*** Block opens ***

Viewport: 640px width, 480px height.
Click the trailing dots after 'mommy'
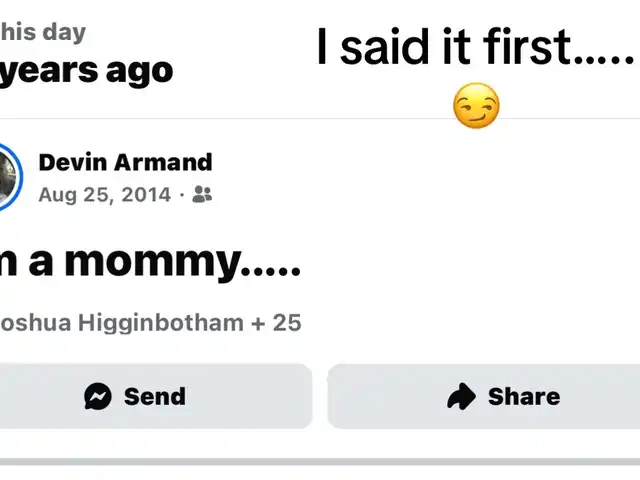pos(272,272)
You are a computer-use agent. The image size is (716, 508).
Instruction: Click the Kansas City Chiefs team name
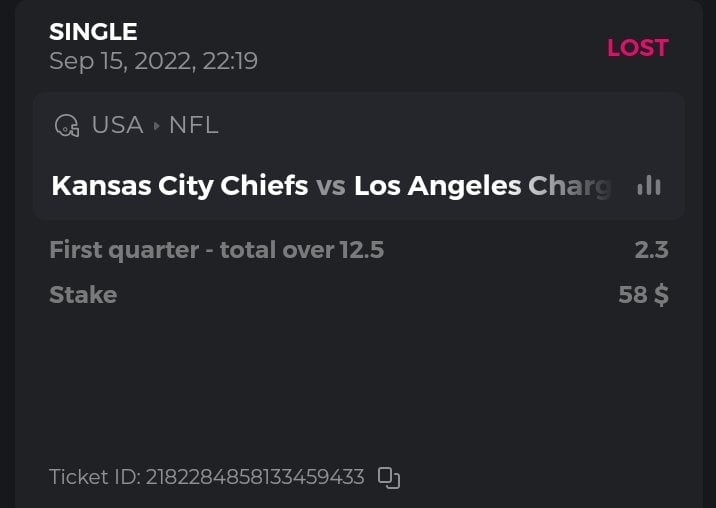(179, 186)
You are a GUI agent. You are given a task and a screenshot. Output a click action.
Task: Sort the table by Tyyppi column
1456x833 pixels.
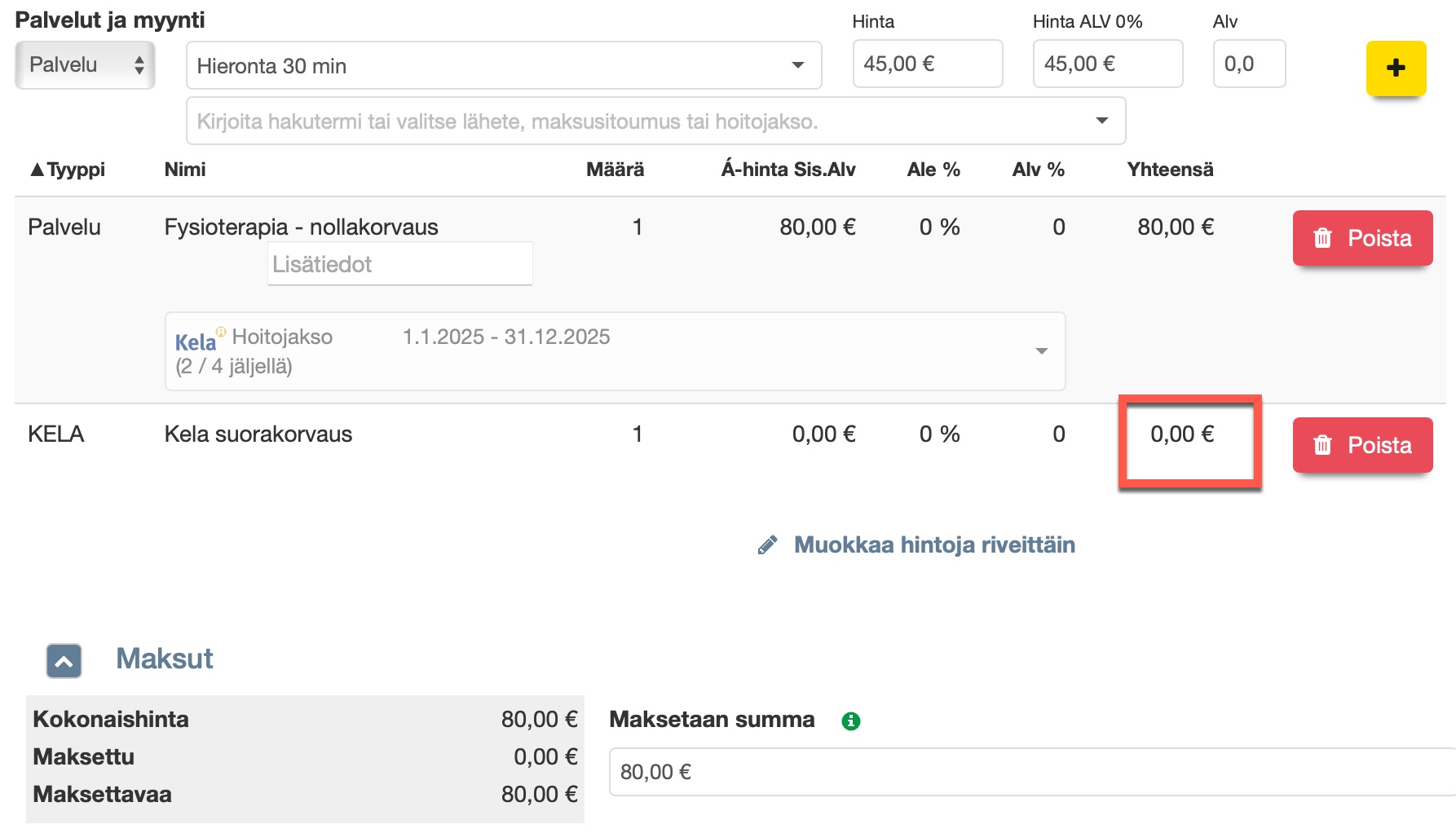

*** Block closes ***

DIRECTIONS FOR THIS TASK -
Letter for letter, reproduce every record above and skip the pictures.

WRITTEN RESPONSE -
Viewport: 640px width, 480px height.
Click the trailing dots after 'mommy'
pos(272,272)
You are a computer-use agent. The image size is (716, 508).
Instruction: Click the Kansas City Chiefs team name
(179, 186)
You are a GUI agent. You are given a task and a screenshot. Output a click action.
Task: Sort the table by Tyyppi column
1456x833 pixels.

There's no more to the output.